Aligning a number of legal acts with the TFEU (Article 290, Commission delegated powers)

2013/0218(COD)

The Committee on Legal Affairs adopted the report by József SZÁJER (EPP, HU) on the proposal for a regulation of the European Parliament and of the Council adapting to Article 290 of the Treaty on the Functioning of the European Union a number of legal acts providing for the use of the regulatory procedure with scrutiny (RPS).

At the time of adopting Regulation (EU) No 182/2011 of the European Parliament and of the Council on comitology, the Commission undertook to assess by the end of 2012 the legislative acts containing references to RPS that remained in force, in order to prepare the appropriate legislative initiatives to complete the adaptation to the new legal framework. The overall objective was that, by the end of the 7th term of the Parliament, all provisions referring to the regulatory procedure with scrutiny would have been removed from all legislative instruments.

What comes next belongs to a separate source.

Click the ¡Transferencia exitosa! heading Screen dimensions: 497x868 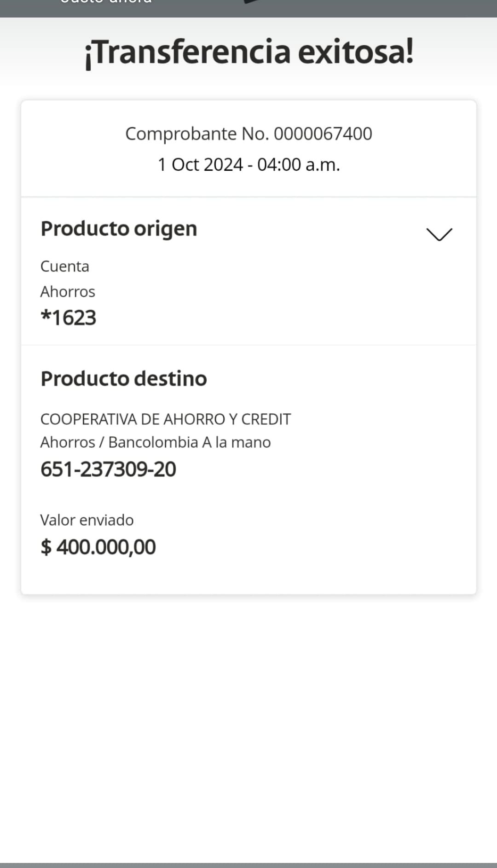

In keeping with that statement and further to the screening of existing legislation, the Commission put forward three proposals for a regulation adapting to Article 290 TFEU a number of legal acts providing for the use of the regulatory procedure with scrutiny (RPS). (Please see 2013/0220(COD) and 2013/0365(COD)).

This report is related to a proposal covering 160 legislative acts in various policy areas. The Rapporteur proposed to the relevant committees that the three proposals should be regarded as a package, subject to the same timetable and adopted as soon as possible, so that the alignment exercise can be completed, ideally, by the end of the current legislative term. The report contains a limited number of amendments that were suggested by the specialised committees in their opinions.

The committee’s amendments propose that the power to adopt delegated acts should be conferred on the Commission for a period of five years from the date of entry into force of the regulation (and not for an indeterminate period). The delegation of power shall be tacitly extended for periods of an identical duration, unless the European Parliament or the Council opposes such extension not later than three months before the end of each period.

Owing to the highly technical and complex nature of the delegated acts in the remit of the Committee on Economic and Monetary Affairs, the report proposes that the time limit for objections to the act should be three months, extendable by a further three months at the initiative of the European Parliament or of the Council.